Peggy Cort is 26 years old and unattached, the librarian in a small Cape Cod town. She is drawn to 11 year old, James who even at this young age is notably different from everyone else at 6′ 2″. She finds herself thinking about this young boy who comes into her library every day and eventually becomes a part of his life by getting to know his family and spending time with them. Peggy seems to be the only one who truly understands the physical difficulties that James faces and works with his family to create a living space that will accommodate his eventual 8 foot height. Always loved and supported by his community, James is approached by the local shoe store to help market their products into a side effect of his size creates problems.

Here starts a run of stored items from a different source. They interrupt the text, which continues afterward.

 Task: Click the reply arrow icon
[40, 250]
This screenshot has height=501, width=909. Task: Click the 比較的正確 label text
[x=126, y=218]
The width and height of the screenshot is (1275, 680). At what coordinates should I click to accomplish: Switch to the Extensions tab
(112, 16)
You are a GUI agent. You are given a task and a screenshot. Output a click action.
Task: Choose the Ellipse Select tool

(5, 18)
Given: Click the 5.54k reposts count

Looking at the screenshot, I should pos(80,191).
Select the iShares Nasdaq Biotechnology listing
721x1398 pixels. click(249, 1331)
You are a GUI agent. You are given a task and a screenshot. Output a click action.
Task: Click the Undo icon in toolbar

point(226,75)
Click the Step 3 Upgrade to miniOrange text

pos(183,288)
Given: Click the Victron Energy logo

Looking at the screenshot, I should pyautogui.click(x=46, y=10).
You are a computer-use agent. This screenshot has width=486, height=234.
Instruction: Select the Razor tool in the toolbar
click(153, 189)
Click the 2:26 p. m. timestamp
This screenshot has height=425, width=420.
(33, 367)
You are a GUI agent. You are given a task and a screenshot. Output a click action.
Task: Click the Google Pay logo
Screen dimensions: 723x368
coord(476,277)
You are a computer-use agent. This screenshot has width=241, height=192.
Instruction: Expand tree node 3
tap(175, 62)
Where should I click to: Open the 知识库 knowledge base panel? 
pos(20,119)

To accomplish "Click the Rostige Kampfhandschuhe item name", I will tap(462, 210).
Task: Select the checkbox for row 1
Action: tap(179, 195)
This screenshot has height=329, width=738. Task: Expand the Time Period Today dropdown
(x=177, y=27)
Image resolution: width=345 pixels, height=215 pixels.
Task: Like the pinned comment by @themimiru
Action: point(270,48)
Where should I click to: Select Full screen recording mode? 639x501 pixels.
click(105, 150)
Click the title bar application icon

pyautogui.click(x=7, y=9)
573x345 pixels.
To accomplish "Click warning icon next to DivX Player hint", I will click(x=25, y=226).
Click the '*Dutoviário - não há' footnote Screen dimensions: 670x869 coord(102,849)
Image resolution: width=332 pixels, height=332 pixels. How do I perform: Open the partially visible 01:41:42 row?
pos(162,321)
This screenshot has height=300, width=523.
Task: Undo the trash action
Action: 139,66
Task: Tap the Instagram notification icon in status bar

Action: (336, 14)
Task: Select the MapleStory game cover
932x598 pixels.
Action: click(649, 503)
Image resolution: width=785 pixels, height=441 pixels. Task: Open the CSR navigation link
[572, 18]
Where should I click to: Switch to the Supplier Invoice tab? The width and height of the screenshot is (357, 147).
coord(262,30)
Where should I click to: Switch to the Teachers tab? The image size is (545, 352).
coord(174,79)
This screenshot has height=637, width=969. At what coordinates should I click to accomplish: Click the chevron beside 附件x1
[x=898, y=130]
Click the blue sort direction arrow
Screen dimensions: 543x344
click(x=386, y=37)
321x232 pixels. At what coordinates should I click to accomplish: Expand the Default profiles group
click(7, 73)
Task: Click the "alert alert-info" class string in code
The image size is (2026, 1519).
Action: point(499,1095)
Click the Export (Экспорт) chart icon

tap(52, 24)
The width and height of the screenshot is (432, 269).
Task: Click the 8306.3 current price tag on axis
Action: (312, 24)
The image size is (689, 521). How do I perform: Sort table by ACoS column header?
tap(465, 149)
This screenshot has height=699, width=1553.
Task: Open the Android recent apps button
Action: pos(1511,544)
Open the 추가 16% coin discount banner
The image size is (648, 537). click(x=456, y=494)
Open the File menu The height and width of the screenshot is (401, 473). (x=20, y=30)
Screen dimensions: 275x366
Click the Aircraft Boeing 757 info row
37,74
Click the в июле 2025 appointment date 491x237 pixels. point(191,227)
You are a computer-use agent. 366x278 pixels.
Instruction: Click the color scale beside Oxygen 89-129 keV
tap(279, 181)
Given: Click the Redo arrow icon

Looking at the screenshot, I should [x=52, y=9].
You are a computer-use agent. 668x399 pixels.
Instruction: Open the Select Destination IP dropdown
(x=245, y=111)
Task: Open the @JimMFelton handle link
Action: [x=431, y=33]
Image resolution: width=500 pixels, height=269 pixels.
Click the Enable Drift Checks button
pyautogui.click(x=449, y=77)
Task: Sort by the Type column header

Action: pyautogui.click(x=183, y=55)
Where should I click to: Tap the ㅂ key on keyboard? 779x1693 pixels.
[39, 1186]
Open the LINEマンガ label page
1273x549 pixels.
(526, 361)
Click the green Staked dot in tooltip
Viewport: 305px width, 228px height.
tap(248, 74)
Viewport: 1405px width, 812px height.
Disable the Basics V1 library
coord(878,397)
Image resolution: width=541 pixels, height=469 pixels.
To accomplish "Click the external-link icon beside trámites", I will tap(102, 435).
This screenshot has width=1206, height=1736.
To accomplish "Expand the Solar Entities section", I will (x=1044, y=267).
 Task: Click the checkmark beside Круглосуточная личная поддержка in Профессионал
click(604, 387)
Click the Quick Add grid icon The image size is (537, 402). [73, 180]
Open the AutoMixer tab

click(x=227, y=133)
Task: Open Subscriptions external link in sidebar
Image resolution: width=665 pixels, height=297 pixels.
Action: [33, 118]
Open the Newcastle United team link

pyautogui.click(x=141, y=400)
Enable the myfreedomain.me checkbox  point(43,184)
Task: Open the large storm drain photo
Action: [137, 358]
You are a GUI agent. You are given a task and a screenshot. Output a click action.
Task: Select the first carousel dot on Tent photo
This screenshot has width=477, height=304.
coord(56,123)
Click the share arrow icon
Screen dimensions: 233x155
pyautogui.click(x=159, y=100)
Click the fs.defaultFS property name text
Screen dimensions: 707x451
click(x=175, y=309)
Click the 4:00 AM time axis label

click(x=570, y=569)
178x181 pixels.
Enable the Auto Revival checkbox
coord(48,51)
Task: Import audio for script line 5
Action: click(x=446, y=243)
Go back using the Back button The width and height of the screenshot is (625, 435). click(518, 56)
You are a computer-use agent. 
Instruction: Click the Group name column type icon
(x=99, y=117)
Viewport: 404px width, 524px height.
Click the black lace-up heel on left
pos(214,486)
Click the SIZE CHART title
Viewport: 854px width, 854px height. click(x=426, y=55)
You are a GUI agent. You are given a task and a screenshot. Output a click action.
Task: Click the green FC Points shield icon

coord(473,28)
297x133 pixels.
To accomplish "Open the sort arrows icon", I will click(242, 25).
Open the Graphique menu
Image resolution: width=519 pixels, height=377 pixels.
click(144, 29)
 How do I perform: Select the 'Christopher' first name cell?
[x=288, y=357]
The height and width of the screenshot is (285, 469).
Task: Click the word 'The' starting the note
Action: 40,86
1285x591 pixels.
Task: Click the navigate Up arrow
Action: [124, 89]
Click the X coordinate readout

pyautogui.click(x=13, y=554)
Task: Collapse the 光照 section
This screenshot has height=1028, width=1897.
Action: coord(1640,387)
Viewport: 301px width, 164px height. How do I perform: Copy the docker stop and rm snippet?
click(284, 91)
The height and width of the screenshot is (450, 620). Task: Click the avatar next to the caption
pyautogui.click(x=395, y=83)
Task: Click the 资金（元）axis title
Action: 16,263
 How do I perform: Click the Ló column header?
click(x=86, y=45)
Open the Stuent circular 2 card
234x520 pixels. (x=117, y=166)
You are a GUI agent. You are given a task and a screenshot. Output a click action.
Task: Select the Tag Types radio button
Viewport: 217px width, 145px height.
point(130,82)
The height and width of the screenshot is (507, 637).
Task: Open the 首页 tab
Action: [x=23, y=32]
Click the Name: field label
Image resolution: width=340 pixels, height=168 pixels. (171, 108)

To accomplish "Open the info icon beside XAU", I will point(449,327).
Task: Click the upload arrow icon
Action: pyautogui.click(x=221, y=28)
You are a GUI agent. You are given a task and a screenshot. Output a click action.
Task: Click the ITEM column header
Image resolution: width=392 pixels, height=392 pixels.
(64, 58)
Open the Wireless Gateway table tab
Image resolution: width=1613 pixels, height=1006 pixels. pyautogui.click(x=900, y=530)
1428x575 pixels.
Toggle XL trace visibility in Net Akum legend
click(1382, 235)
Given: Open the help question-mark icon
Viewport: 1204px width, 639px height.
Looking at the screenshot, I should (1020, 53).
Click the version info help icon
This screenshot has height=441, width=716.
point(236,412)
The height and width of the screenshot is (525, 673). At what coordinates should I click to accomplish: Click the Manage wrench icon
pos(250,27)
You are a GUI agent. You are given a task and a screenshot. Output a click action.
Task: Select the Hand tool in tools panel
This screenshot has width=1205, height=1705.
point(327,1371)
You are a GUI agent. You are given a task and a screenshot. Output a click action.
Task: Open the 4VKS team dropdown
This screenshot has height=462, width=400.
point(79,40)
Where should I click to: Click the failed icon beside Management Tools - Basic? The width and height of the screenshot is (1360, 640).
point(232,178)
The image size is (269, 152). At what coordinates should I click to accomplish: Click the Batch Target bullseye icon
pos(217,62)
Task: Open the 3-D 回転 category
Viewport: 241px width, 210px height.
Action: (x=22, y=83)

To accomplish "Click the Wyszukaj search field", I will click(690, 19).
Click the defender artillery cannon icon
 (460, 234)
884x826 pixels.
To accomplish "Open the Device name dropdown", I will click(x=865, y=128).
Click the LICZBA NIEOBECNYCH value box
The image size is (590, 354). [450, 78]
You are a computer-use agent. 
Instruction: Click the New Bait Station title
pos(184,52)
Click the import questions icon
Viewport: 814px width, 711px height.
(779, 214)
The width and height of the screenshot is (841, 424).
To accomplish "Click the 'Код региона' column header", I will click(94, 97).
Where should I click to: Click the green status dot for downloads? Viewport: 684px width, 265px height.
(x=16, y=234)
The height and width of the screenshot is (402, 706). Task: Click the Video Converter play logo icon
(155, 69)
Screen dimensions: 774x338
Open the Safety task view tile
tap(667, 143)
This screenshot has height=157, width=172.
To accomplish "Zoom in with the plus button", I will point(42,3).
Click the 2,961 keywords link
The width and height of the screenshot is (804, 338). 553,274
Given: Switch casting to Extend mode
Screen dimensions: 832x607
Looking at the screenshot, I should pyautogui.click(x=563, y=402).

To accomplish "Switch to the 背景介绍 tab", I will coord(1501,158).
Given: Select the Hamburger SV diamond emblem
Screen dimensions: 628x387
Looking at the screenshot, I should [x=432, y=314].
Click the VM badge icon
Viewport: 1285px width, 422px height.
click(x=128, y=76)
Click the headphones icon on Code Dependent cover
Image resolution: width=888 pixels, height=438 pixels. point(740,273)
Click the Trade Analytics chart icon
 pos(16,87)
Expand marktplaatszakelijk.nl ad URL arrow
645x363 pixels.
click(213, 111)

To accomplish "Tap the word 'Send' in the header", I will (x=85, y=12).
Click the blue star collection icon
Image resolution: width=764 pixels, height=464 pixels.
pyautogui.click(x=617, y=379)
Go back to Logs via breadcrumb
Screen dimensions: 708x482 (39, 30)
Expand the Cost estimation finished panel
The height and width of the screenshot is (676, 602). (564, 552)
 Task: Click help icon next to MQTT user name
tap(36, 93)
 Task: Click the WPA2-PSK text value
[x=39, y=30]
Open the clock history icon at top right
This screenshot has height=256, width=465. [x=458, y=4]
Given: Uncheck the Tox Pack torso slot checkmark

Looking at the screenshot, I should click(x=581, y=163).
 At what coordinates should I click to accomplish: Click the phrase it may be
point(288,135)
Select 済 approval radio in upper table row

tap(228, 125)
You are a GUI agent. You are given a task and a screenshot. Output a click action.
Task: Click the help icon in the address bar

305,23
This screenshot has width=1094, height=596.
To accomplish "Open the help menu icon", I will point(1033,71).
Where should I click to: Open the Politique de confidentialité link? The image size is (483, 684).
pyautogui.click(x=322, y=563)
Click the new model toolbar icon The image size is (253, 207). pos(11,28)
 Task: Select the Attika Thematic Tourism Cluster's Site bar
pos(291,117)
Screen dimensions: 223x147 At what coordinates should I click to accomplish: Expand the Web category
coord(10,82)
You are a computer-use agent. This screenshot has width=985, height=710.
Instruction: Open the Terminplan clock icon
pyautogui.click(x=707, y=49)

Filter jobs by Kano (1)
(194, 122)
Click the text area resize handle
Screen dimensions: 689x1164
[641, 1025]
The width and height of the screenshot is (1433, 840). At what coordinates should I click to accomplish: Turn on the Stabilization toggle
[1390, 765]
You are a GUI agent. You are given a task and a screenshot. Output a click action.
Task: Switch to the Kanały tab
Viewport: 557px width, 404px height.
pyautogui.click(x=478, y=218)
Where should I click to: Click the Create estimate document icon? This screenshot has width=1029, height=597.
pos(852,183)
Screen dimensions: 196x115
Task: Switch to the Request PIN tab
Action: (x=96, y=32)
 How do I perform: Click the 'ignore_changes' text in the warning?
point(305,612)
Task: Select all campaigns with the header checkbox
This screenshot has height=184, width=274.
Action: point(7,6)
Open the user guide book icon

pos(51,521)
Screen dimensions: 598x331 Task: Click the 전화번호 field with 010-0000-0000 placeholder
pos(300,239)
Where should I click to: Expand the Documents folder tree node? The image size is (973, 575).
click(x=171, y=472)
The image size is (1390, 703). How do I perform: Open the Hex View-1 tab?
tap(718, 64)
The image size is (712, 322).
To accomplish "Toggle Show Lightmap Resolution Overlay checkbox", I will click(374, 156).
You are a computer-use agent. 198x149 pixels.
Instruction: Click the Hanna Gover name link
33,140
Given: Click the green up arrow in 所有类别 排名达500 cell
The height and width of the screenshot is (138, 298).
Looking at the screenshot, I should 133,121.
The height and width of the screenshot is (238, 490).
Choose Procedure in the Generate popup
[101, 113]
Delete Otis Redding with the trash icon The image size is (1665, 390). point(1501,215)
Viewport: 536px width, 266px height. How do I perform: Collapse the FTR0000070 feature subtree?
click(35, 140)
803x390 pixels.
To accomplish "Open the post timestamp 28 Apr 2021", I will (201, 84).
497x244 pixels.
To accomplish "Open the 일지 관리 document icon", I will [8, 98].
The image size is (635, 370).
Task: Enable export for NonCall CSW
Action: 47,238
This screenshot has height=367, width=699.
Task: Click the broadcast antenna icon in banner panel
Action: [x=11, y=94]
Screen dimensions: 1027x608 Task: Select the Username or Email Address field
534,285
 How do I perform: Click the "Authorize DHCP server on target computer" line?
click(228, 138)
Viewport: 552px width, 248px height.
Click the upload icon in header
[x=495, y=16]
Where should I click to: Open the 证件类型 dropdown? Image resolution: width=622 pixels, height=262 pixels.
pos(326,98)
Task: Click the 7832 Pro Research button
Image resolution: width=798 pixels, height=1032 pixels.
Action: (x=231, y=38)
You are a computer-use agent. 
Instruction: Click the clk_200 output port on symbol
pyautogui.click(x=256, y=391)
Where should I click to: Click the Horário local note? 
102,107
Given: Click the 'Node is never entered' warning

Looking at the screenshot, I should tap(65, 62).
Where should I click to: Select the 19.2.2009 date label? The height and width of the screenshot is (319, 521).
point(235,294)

When he accepts the offer from the Circus, Peggy accompanies him to New York where he is given a boost of confidence that unfortunately comes too late. The doctors had always told James that he would not live a long life but it isn’t until his final days that realizes what love really means.
This is a different kind of love-story that seems so unrealistic at first glance but becomes plausible as the story unfolds and the characters take shape. Peggy is herself an outsider who does not easily conform to the community in a “normal” way. Her attraction to someone that physically stands out seems a natural fit since James, although a child is the more balanced of the two. McCracken successfully creates an environment where something as shocking as a 26 year old woman and an 11 year old boy almost seems normal. She downplays the age by having Peggy openly ponder her intentions and then dismissing them for her concern for James’ well-being. A unique and interesting take on a romantic journey that is surprisingly satisfying.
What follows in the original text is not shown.